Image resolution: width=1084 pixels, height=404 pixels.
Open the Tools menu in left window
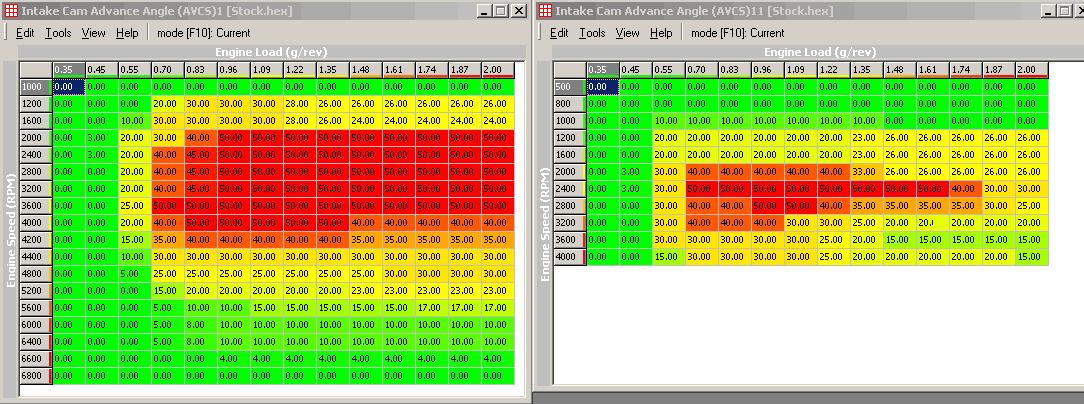(x=58, y=33)
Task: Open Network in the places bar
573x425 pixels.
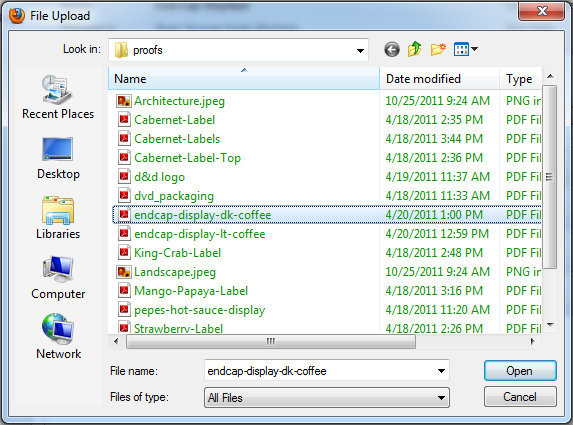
____________________
* ASSIGNED TASK
Output all the material exactly. The pictures are to be left out.

* REPLY
Image resolution: width=1084 pixels, height=404 pixels.
Open the Tools menu in left window
(x=58, y=33)
Task: Open Network in the places bar
573x425 pixels.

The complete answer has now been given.